#### ENTRIES

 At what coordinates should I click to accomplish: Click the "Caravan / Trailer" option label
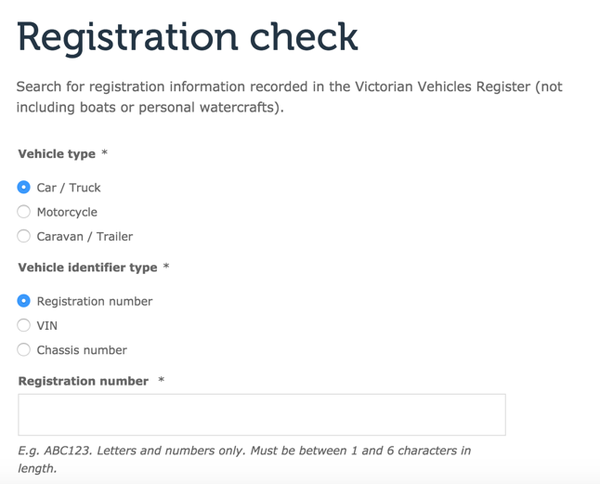(x=85, y=237)
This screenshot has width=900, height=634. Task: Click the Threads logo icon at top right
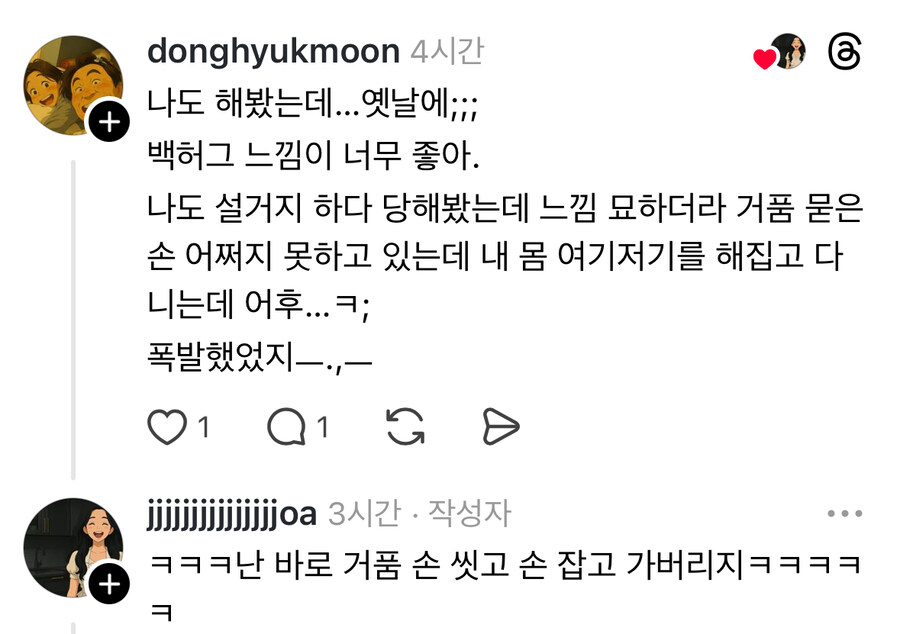click(x=845, y=52)
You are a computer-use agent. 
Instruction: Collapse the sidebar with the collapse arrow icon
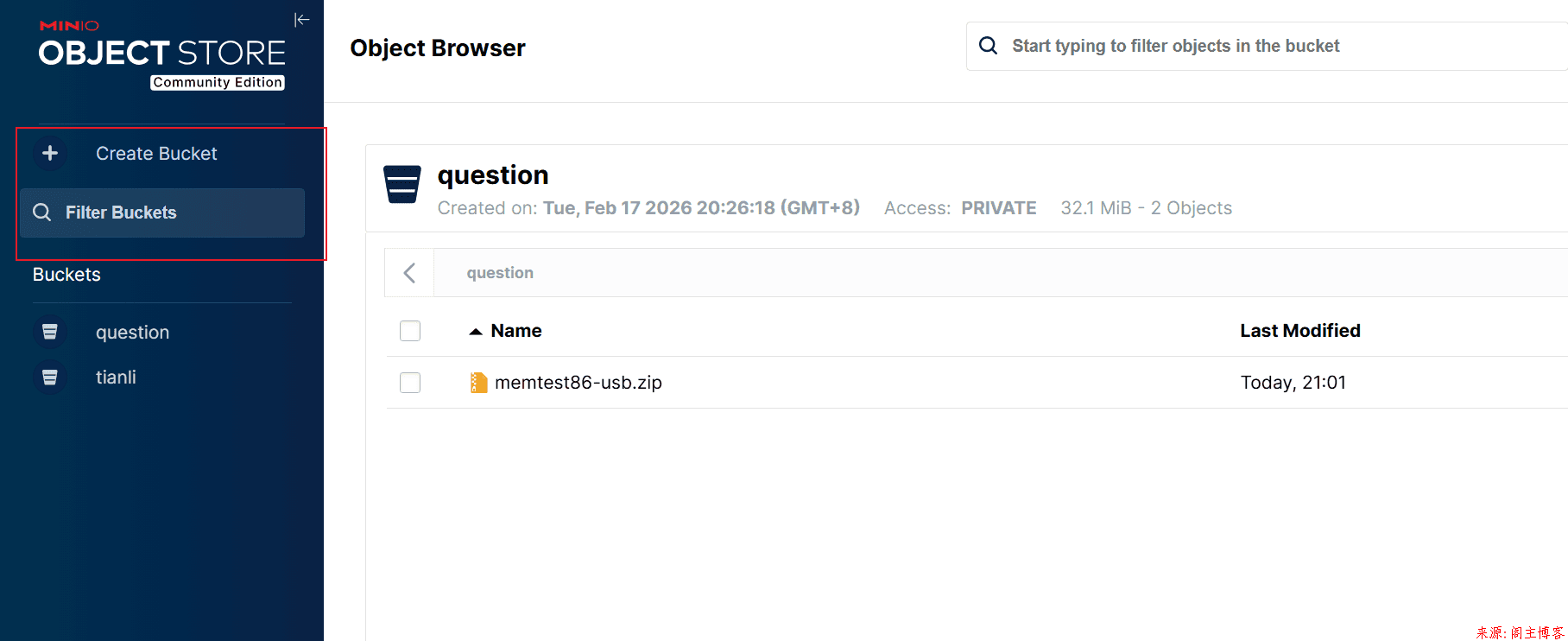pyautogui.click(x=301, y=20)
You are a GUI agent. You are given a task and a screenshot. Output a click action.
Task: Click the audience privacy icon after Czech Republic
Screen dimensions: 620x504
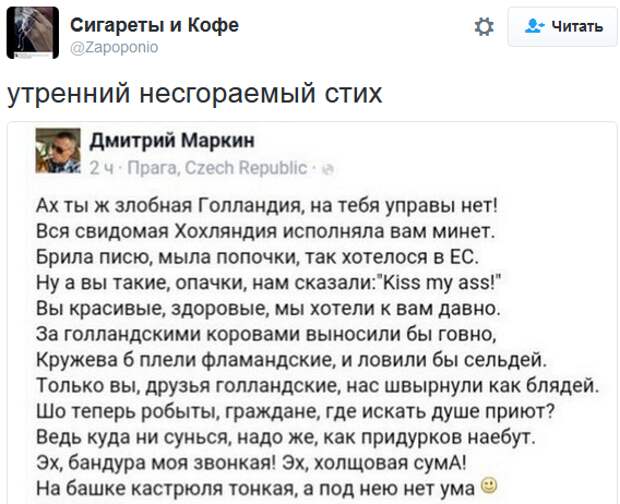(x=329, y=169)
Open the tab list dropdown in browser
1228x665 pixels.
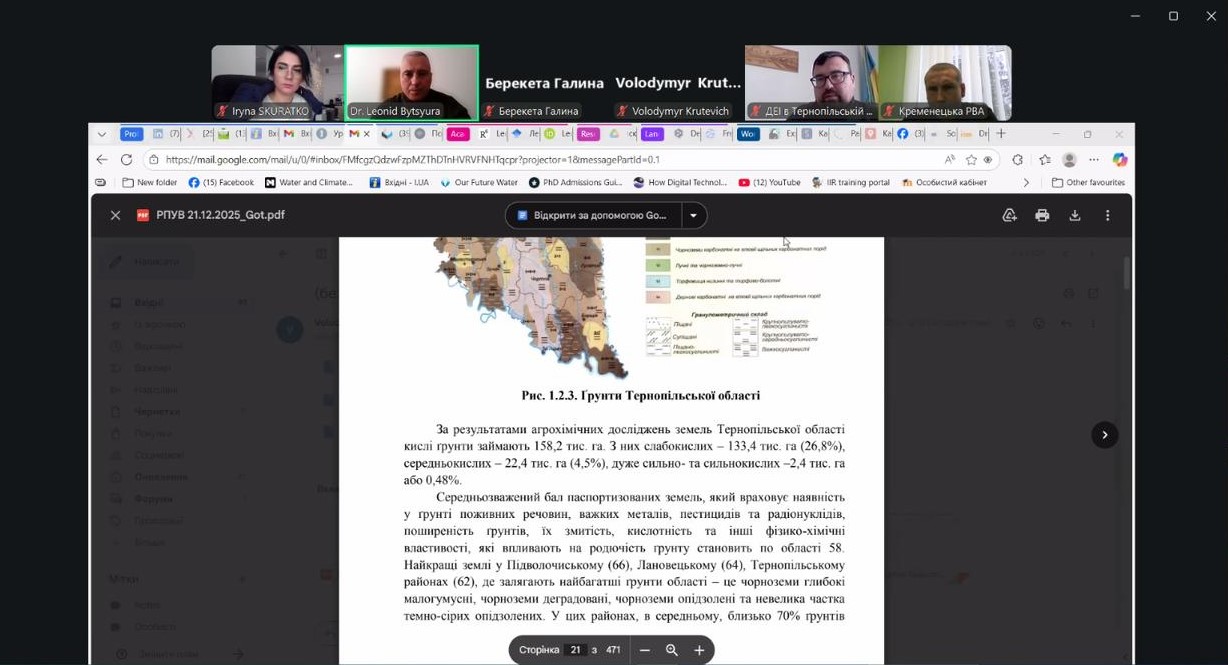102,134
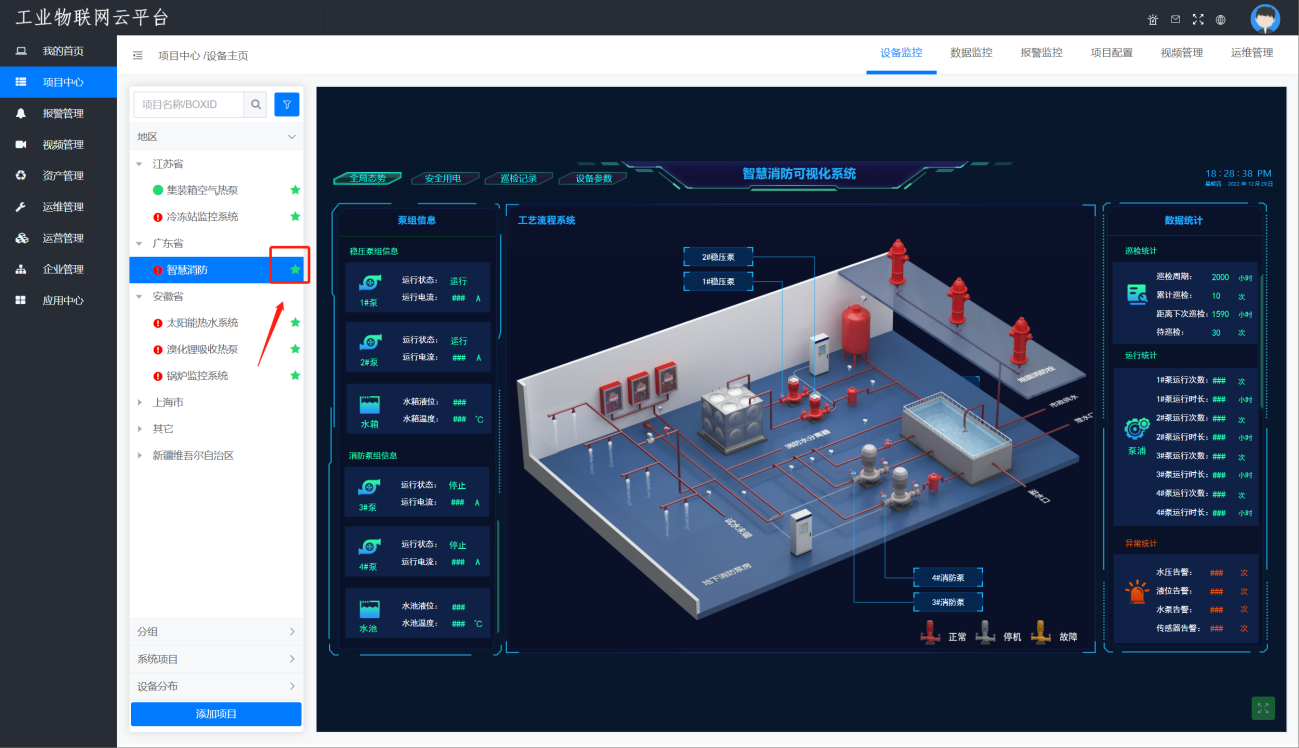1299x748 pixels.
Task: Toggle favorite star for 智慧消防
Action: click(295, 270)
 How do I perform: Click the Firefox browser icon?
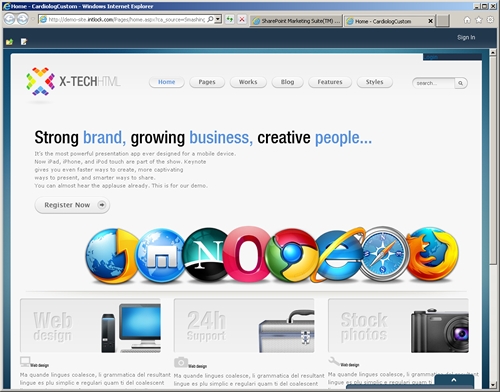pyautogui.click(x=432, y=254)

########

- OBJECTIVE: Reproduce all of the records above with each occurrence of "screenshot" renamed to "screen capture", keeping everything else unchanged. Omit the pictures from your answer.

- SOLUTION TO THIS PROBLEM:
 At what coordinates should I click to accomplish: Click the "Caravan / Trailer" option label
(x=85, y=237)
This screen capture has width=900, height=634. Task: Click the Threads logo icon at top right
click(x=845, y=52)
You are a computer-use agent. 
Instruction: Collapse the sidebar with the collapse arrow icon
pyautogui.click(x=301, y=20)
You are a GUI agent. You are given a task and a screen capture. Output a click action.
Task: Click the audience privacy icon after Czech Republic
Screen dimensions: 620x504
(x=329, y=169)
Open the tab list dropdown in browser
1228x665 pixels.
102,134
1299x748 pixels.
Task: Toggle favorite star for 智慧消防
Action: click(295, 270)
 How do I perform: Click the Firefox browser icon?
pyautogui.click(x=432, y=254)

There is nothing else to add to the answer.